The city of Elche is 23 km southwest of Alicante and is home to extensive palm groves numbering some 300,000 individual trees, it is Europe’s largest palm forest and was originally planted by the Phoenicians.
A world heritage site with the double honours from UNESCO World Heritage for the palms and the Misteri de’Elx its annual medieval play. Not forgetting, due to Moorish irrigation techniques an important fruit producer. Agriculture still plays an important role here producing dates, olives and pomegranates with a busy rubber trade employing over 15% of the local population.
The third largest city in the Comunidad de Valencia behind Valencia City and Alicante respectively, with a permanent resident population of around 230,000 it is the 20th most populated city in Spain. Positioned between two international airports Alicante-Elche (ALC) and Region de Murcia International (RMU) better known as Corvera and having excellent motorway connections getting to this ancient and modern city is simple.
The city has a wide and varied history, the first Elche inhabitants can be traced back to Carthaginian and Roman origins. It was occupied by the Moors until the 13th century when James I of Aragon (James the Conqueror in 1256 AD) returned it to Spanish rule.
Due to its historical heritage Elche is filled with ancient history and historical sites, fantastic cultural events and natural wonders.
Historically, the Lady of Elche or Dama De Elx, a statue discovered in the late 1890’s that dates back to the 4th century BC. It’s origin and purpose are still not clear today, the experts are not in agreement, was it part of a larger work or funeral urn? What ever the true case is it now resides the Archaeological Museum in Madrid, however an exact replica can be seen in the Archaeological Museum in the city.
Culturally, the Mystery of Elx, a mystery play in two parts from the middle ages that re-enacts the Dormition and the Assumption of the Blessed Virgin Mary. It is performed annually on the 14th and 15th of August in the Basillica de Santa Maria and in 2001 UNESCO declared it as one of the ‘Masterpieces of Oral and Intangible Heritage of Humanity’.

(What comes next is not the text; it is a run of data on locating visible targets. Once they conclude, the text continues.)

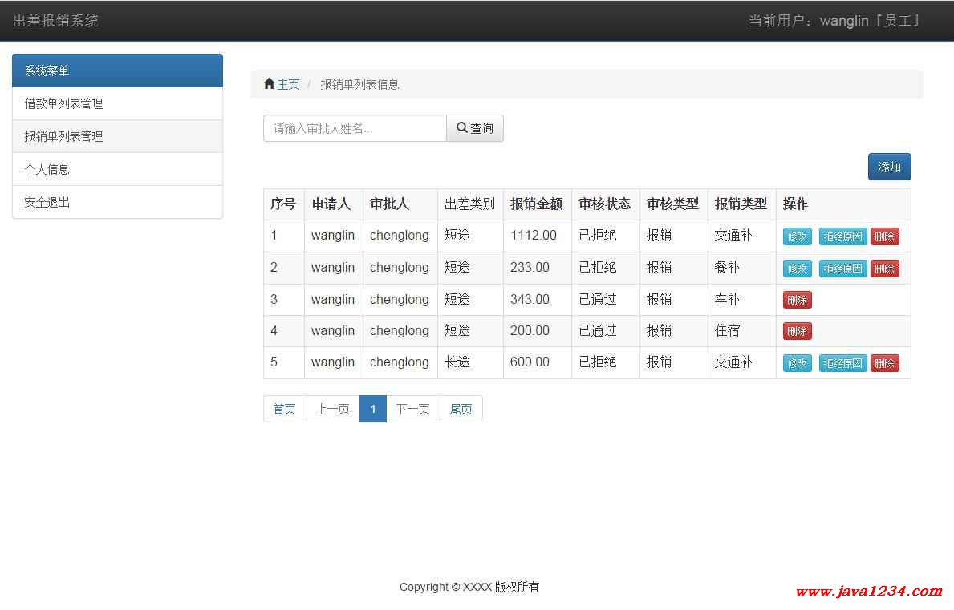The height and width of the screenshot is (610, 954).
Task: Delete the 车补 reimbursement row
Action: pyautogui.click(x=797, y=300)
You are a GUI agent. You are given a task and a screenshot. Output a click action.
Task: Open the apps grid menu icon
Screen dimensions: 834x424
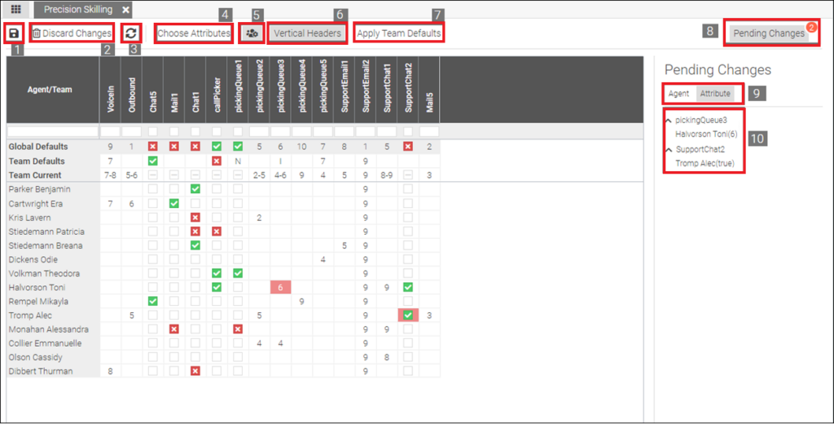coord(15,9)
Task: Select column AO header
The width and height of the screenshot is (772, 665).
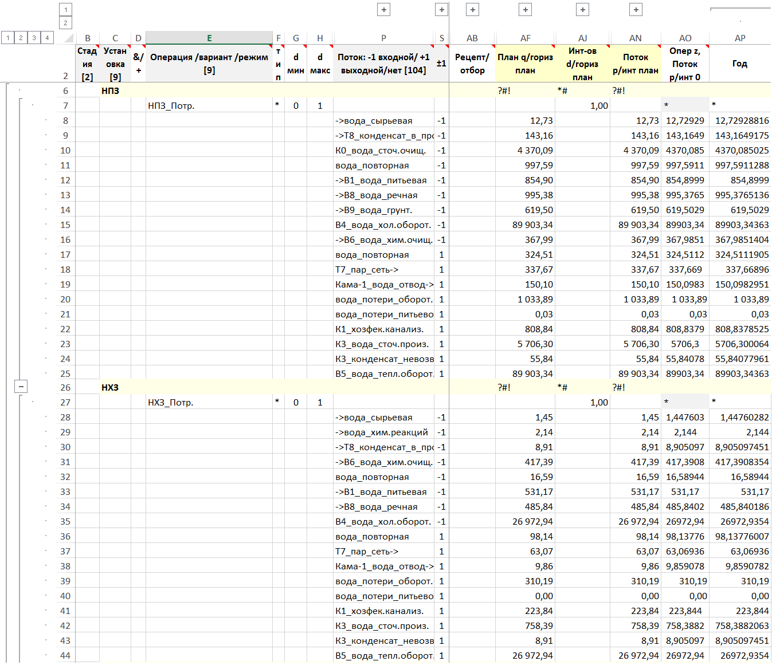Action: (685, 38)
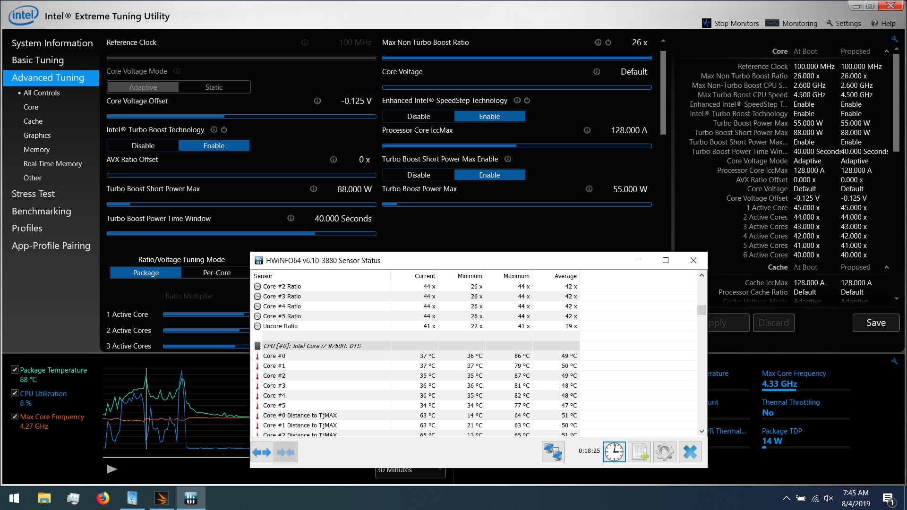Screen dimensions: 907x510
Task: Disable Intel Turbo Boost Technology
Action: click(x=143, y=146)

The Basillica de Santa Maria is built on the foundations of an ancient mosque, James I the Conqueror consecrated the site for Christian ceremonies and dedicated it to Santa Maria. It has been remodeled over the centuries due to deterioration but the present building dates back to the 17th century and is in the Baroque style. Viewing the city from the bell tower of the Basillica is certainly worth the climb.
Nature and Culture, the Palmeral a unique landscape and an historic natural landscape that has survived for over 1000 years, in recent years it became under threat by an imported pest the Red or Asian Palm Weevil. This insect has destroyed around 13% of the trees in the Palmeral. In its present form the palm plantation is clearly inherited from the Muslim period manifested by the lay out and irrigation methods. Although principally producing dates the area possesses the white palm, used to make the palm crosses for Palm Sunday, these palms are exported all over the world.

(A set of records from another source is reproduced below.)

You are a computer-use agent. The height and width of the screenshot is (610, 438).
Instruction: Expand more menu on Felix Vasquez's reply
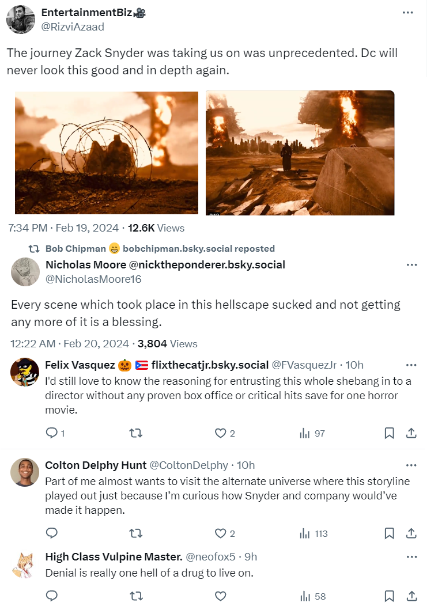pos(411,365)
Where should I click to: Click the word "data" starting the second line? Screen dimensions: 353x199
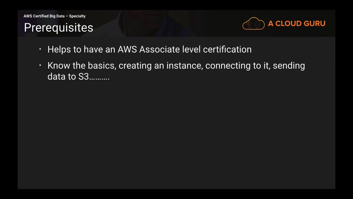56,77
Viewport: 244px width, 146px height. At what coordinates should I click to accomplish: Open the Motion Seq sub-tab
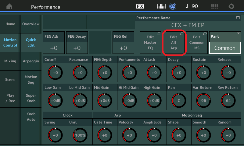[31, 80]
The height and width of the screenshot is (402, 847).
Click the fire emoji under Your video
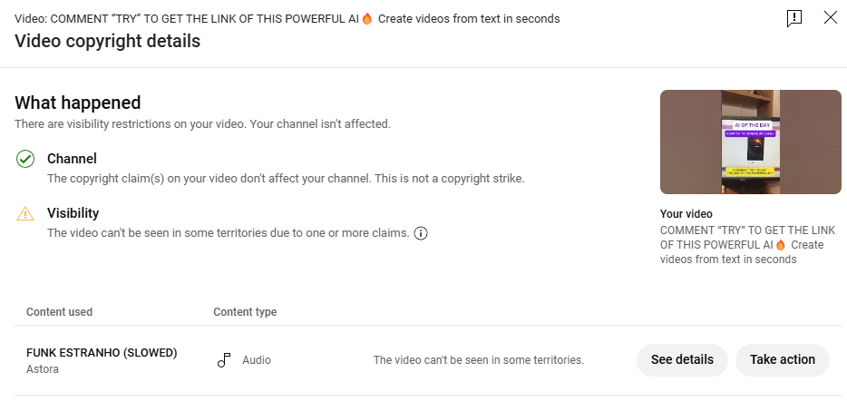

Modern day Elche unlike many parts of Spain does not rely on the economic bases of tourism, construction or manufacturing but focuses greatly on the production of footwear and sometimes is referred to as ‘shoe town’ with over 1000 active factories. This local industry employs 20% of the inhabitants within the city and from surrounding areas and it is estimated that around 42% of the shoes worn in Spain are made here, it has been designing and making some of the best shoes in the world for over 200 years.

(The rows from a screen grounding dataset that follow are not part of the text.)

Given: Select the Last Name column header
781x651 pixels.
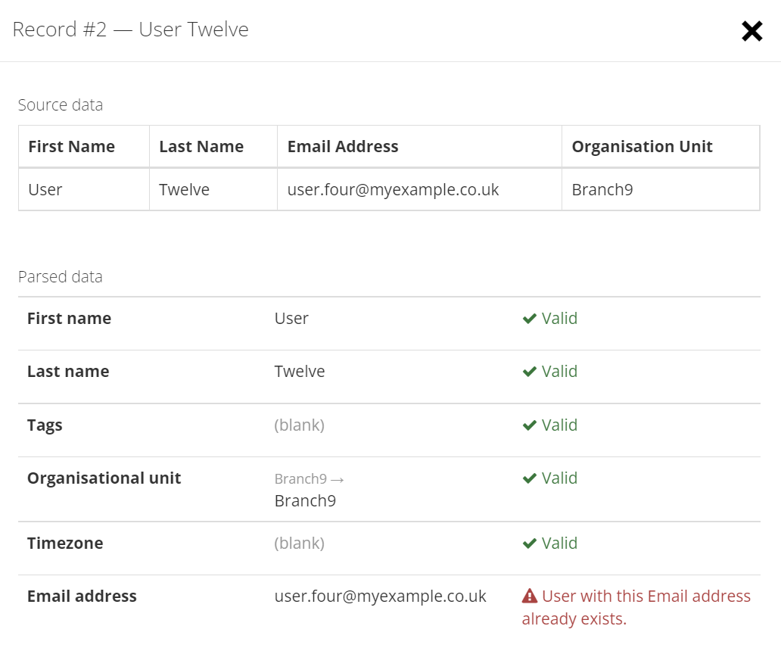Looking at the screenshot, I should click(213, 146).
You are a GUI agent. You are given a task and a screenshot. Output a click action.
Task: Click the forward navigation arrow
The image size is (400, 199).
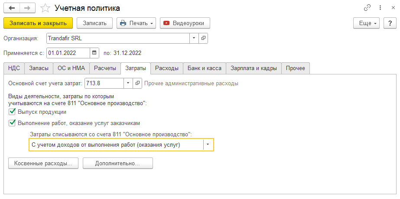pyautogui.click(x=27, y=8)
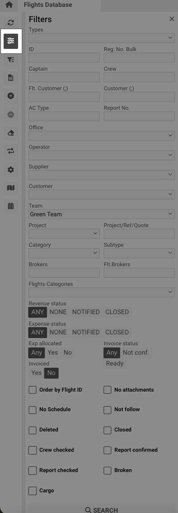Expand the Flights Categories dropdown

pyautogui.click(x=102, y=292)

Going back to the 19th Century Elche based shoemakers started making and selling espadrilles, a shoe made with canvas and rope. In the 1880’s innovations in materials and manufacturing techniques led to a growth in espadrille workshops leading to the first footwear factories. The early 20th century saw continued success with expanded production of different types of footwear that led to Elche becoming an industry world leader a position that it holds to this day.
This ancient and modern sophisticated city is waiting to be explored and enjoyed by the traveller and those that live nearby, it is a vibrant and friendly place reflecting the history and culture that Spain possesses in abundance.